> [Direction] Copy out each of the following records exactly, line for line.

> [Rows]
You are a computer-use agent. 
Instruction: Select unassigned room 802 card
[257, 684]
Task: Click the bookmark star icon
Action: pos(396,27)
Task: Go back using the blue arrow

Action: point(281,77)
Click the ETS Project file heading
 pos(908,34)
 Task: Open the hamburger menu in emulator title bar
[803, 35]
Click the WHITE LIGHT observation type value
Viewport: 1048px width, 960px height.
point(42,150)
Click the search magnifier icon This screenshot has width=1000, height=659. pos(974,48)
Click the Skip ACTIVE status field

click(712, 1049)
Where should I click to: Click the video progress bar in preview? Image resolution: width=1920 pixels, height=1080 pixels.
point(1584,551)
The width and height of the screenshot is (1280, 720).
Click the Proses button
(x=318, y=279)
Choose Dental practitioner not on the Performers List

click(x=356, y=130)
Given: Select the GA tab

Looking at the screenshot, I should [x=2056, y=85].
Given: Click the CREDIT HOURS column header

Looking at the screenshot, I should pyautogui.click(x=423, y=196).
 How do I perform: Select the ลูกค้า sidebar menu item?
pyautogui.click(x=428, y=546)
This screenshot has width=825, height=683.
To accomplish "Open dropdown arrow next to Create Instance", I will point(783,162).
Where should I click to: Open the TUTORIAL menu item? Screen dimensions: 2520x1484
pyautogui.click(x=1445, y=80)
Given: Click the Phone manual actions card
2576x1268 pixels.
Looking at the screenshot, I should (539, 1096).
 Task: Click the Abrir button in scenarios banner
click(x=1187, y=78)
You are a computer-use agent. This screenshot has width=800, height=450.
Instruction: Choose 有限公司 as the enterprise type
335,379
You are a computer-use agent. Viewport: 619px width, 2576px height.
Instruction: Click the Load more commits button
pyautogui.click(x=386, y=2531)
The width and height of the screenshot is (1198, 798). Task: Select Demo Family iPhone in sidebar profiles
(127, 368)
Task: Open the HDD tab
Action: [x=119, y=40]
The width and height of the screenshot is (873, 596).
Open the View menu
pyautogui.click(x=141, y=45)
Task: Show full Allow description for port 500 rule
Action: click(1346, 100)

> [Task response]
You are a computer-use agent. 
Instruction: Select unassigned room 802 card
[257, 684]
Task: Click the bookmark star icon
Action: pos(396,27)
Task: Go back using the blue arrow

Action: point(281,77)
Click the ETS Project file heading
 pos(908,34)
 Task: Open the hamburger menu in emulator title bar
[803, 35]
Click the WHITE LIGHT observation type value
Viewport: 1048px width, 960px height.
point(42,150)
Click the search magnifier icon This screenshot has width=1000, height=659. pos(974,48)
Click the Skip ACTIVE status field

click(712, 1049)
Where should I click to: Click the video progress bar in preview? Image resolution: width=1920 pixels, height=1080 pixels.
point(1584,551)
The width and height of the screenshot is (1280, 720).
Click the Proses button
(x=318, y=279)
Choose Dental practitioner not on the Performers List

click(x=356, y=130)
Given: Select the GA tab

Looking at the screenshot, I should [x=2056, y=85].
Given: Click the CREDIT HOURS column header

Looking at the screenshot, I should pyautogui.click(x=423, y=196).
 How do I perform: Select the ลูกค้า sidebar menu item?
pyautogui.click(x=428, y=546)
This screenshot has width=825, height=683.
To accomplish "Open dropdown arrow next to Create Instance", I will point(783,162).
Where should I click to: Open the TUTORIAL menu item? Screen dimensions: 2520x1484
pyautogui.click(x=1445, y=80)
Given: Click the Phone manual actions card
2576x1268 pixels.
Looking at the screenshot, I should (539, 1096).
 Task: Click the Abrir button in scenarios banner
click(x=1187, y=78)
You are a computer-use agent. This screenshot has width=800, height=450.
Instruction: Choose 有限公司 as the enterprise type
335,379
You are a computer-use agent. Viewport: 619px width, 2576px height.
Instruction: Click the Load more commits button
pyautogui.click(x=386, y=2531)
The width and height of the screenshot is (1198, 798). Task: Select Demo Family iPhone in sidebar profiles
(127, 368)
Task: Open the HDD tab
Action: [x=119, y=40]
The width and height of the screenshot is (873, 596).
Open the View menu
pyautogui.click(x=141, y=45)
Task: Show full Allow description for port 500 rule
Action: click(1346, 100)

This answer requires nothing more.